* _DIRECTION_: Give the listing below as a numbered list, from the line containing "Where should I" through the last line of the listing, both included. Skip blank lines and leave out the pictures.
···
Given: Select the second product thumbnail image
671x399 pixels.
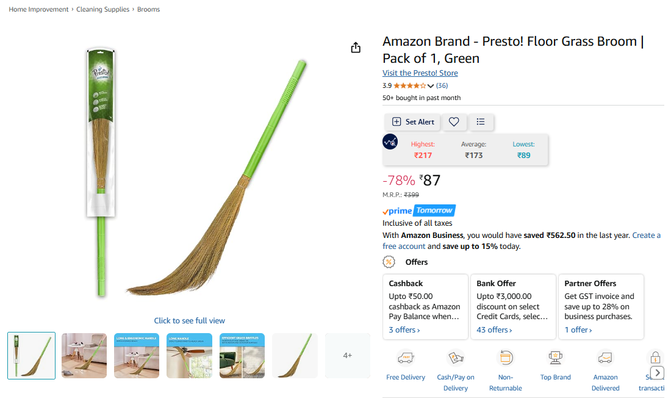Looking at the screenshot, I should pos(84,356).
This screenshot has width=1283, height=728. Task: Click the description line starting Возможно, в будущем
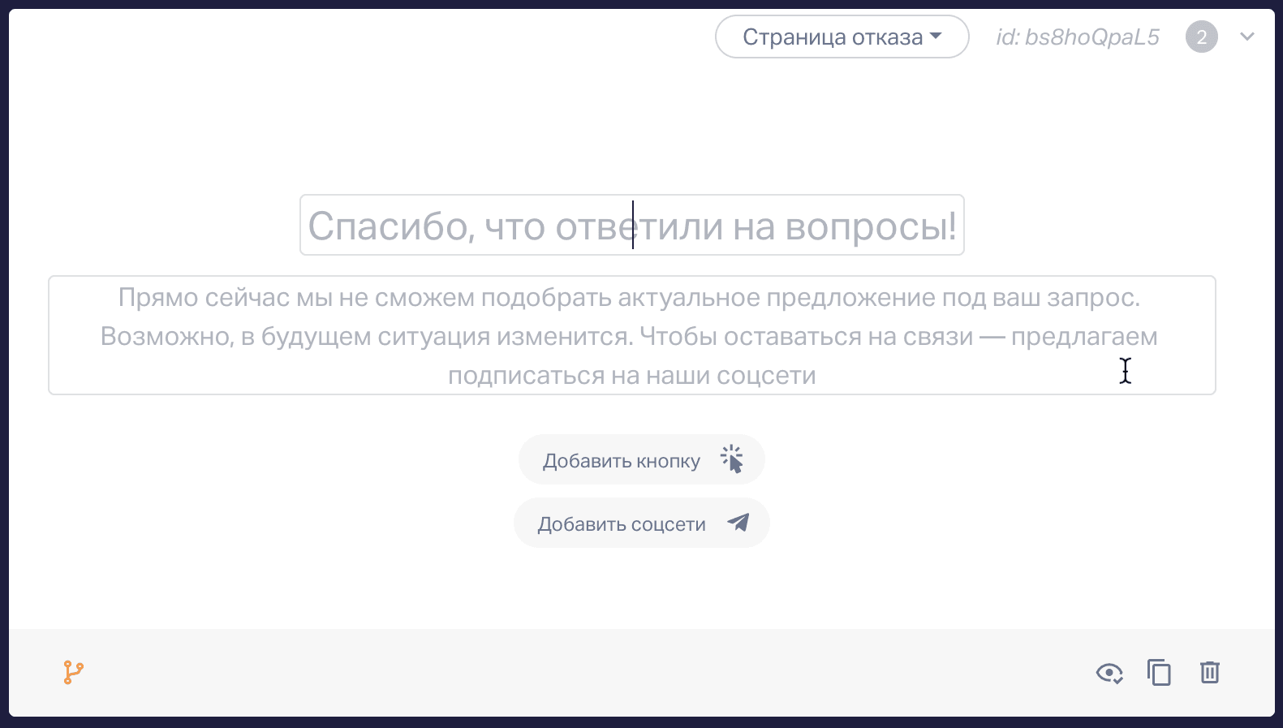click(x=629, y=336)
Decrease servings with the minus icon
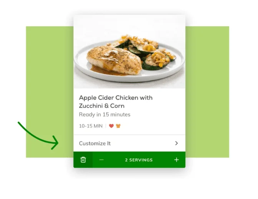 [x=102, y=160]
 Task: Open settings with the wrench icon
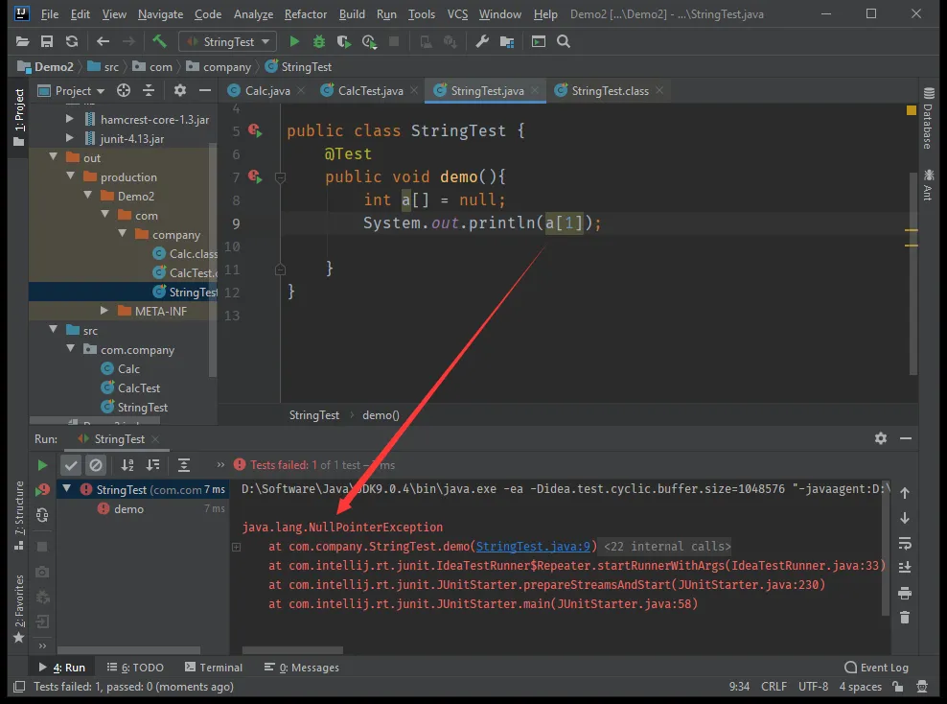point(482,41)
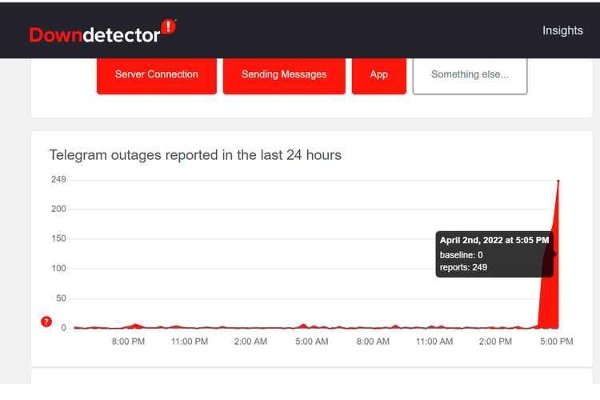Click the red question mark help icon
This screenshot has height=400, width=600.
click(x=46, y=322)
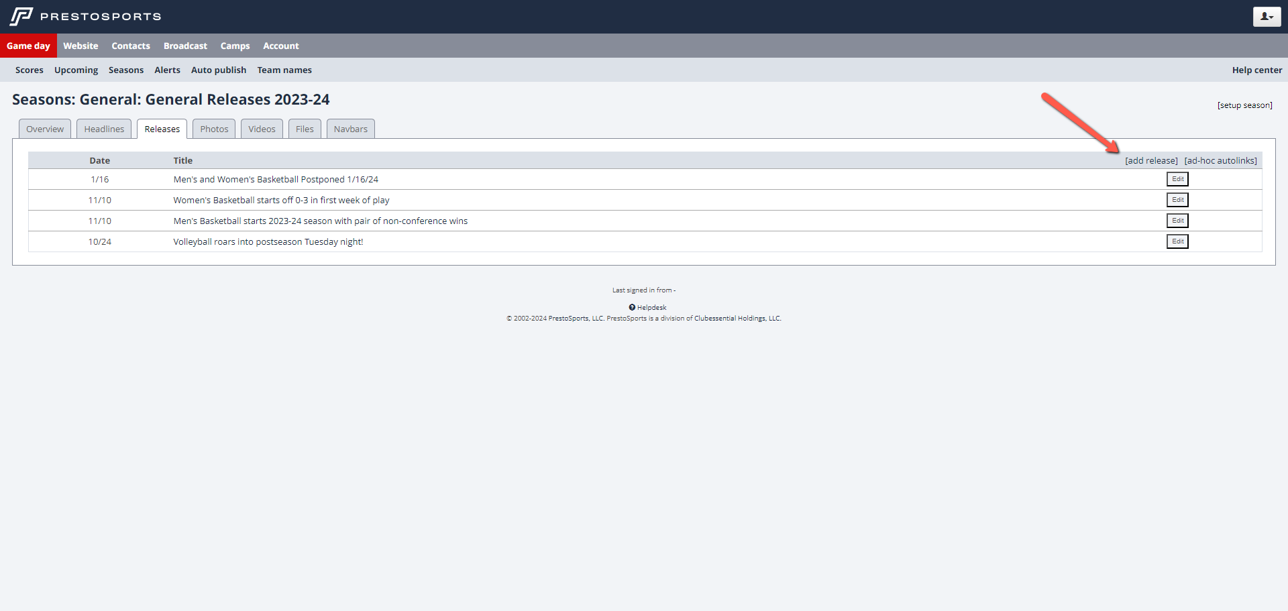Viewport: 1288px width, 611px height.
Task: Open the Website menu
Action: pyautogui.click(x=81, y=46)
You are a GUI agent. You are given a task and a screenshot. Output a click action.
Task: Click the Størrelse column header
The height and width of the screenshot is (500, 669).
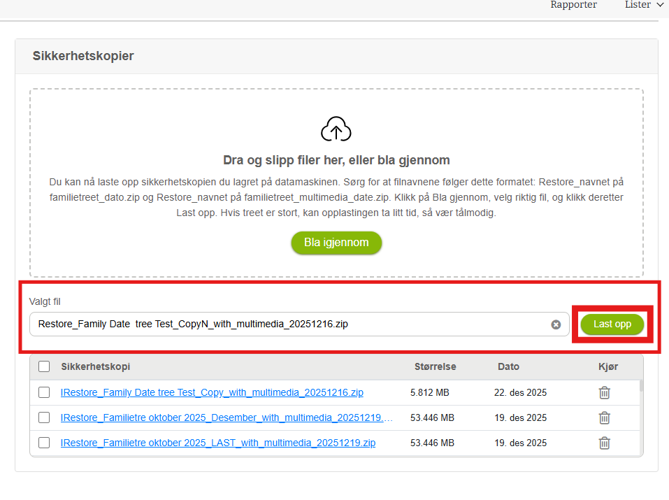click(435, 366)
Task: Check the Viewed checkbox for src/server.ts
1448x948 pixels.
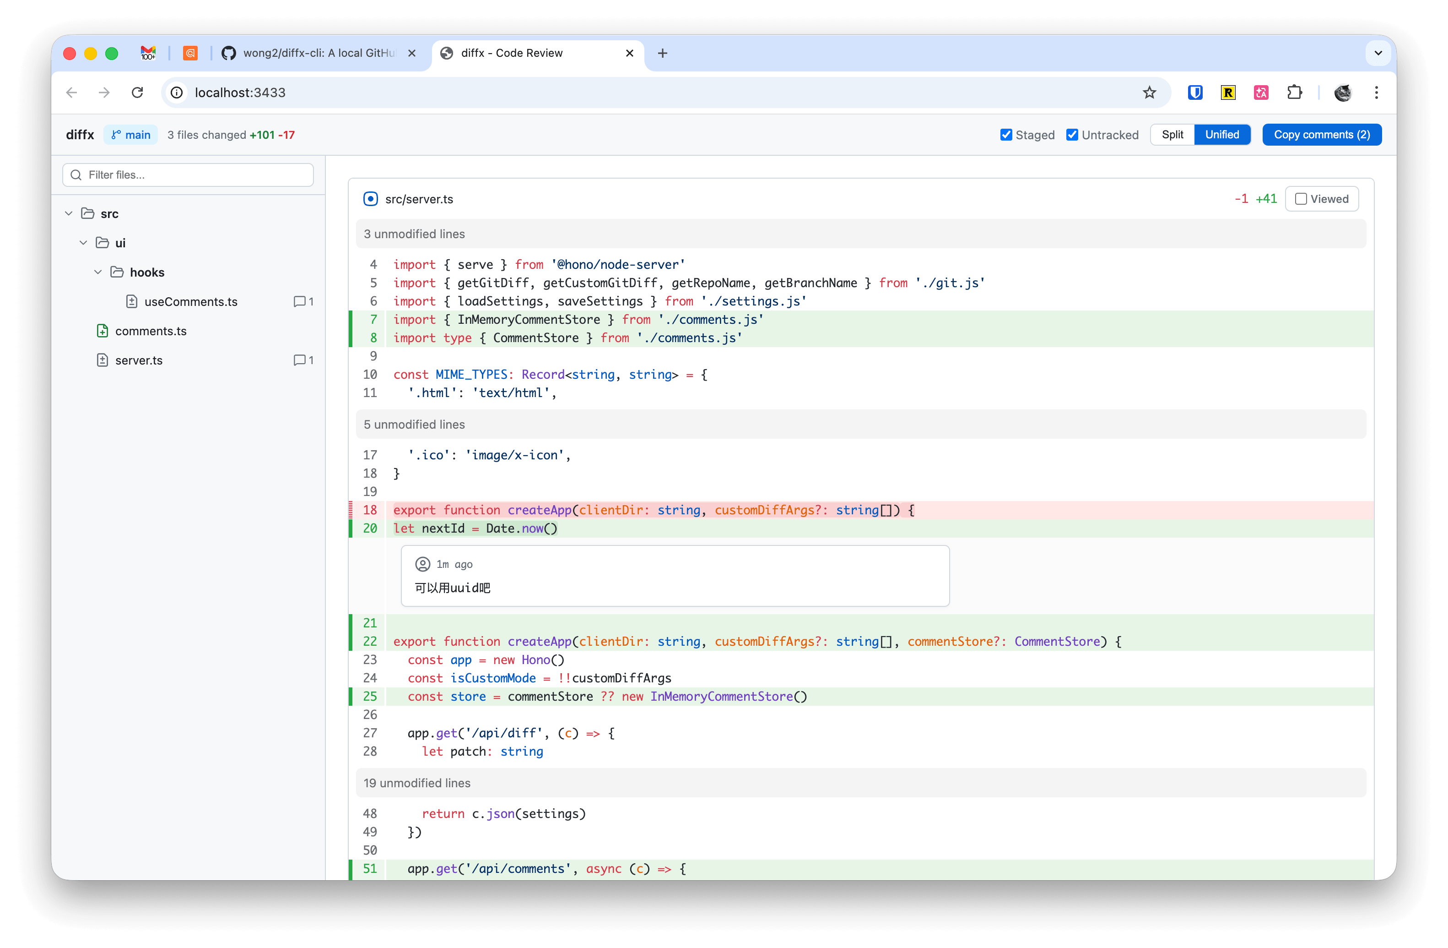Action: tap(1301, 198)
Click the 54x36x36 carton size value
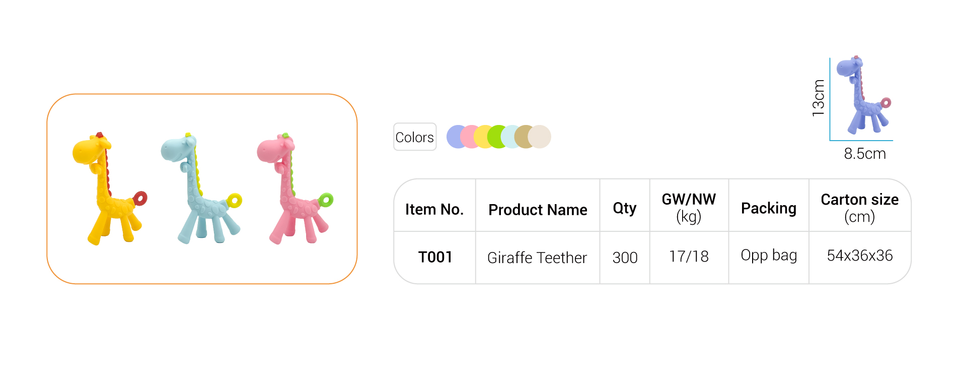 click(859, 256)
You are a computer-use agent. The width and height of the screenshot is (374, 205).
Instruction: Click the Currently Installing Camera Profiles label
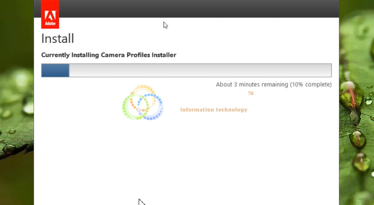tap(109, 55)
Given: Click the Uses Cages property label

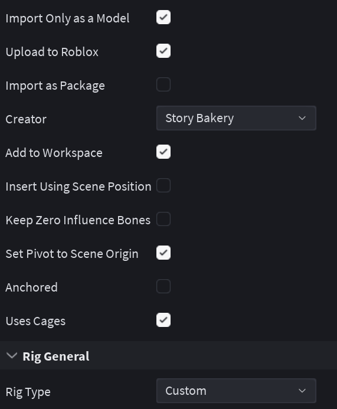Looking at the screenshot, I should [35, 321].
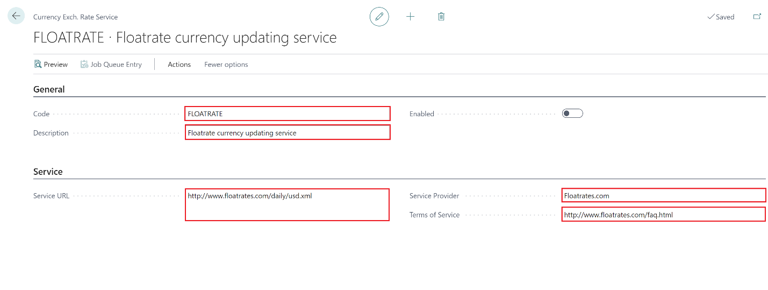
Task: Click the Terms of Service field
Action: click(663, 215)
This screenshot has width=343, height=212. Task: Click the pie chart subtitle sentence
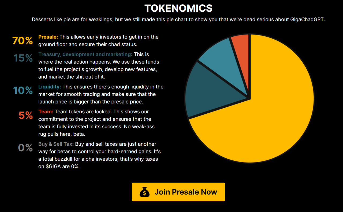click(x=178, y=20)

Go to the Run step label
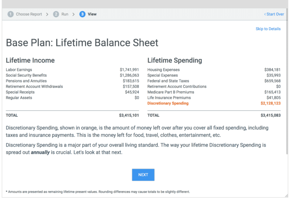click(65, 14)
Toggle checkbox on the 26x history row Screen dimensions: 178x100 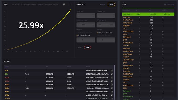112,74
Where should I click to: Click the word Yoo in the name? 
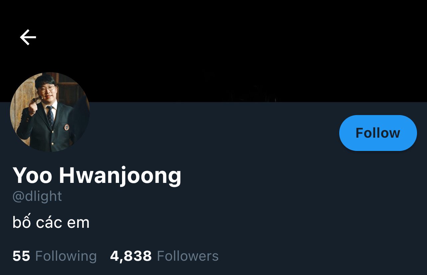pyautogui.click(x=32, y=175)
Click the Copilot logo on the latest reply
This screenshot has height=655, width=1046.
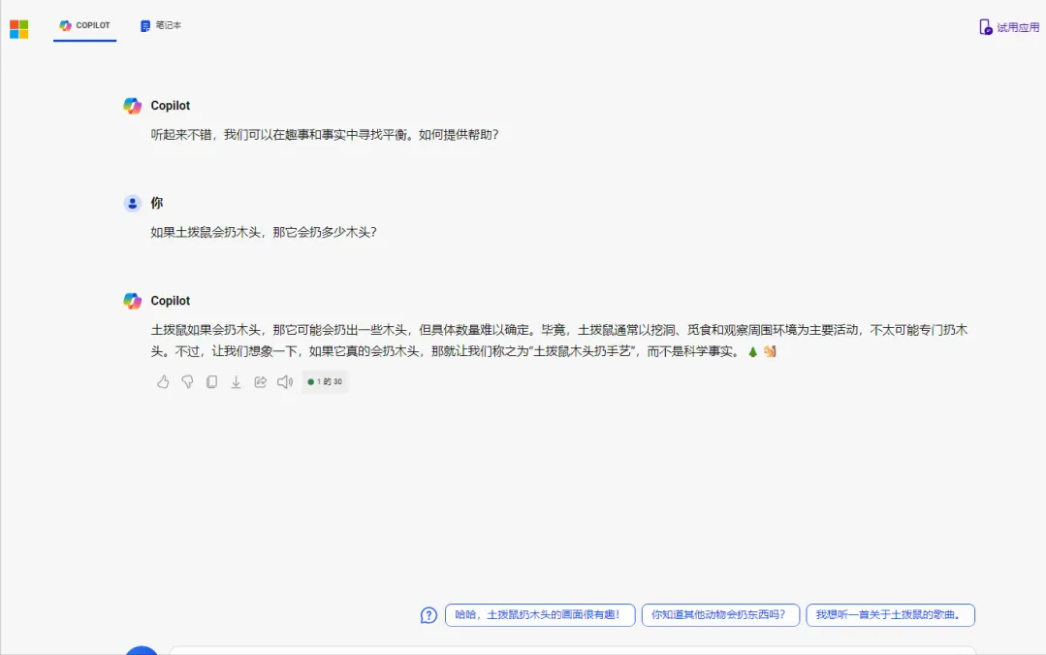pyautogui.click(x=133, y=301)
···
* _COMPLETED EXERCISE_:
1. Where should I click to: Click the word Yoo in the name? 
2. pyautogui.click(x=32, y=175)
3. Click the Copilot logo on the latest reply
4. This screenshot has height=655, width=1046.
5. pyautogui.click(x=133, y=301)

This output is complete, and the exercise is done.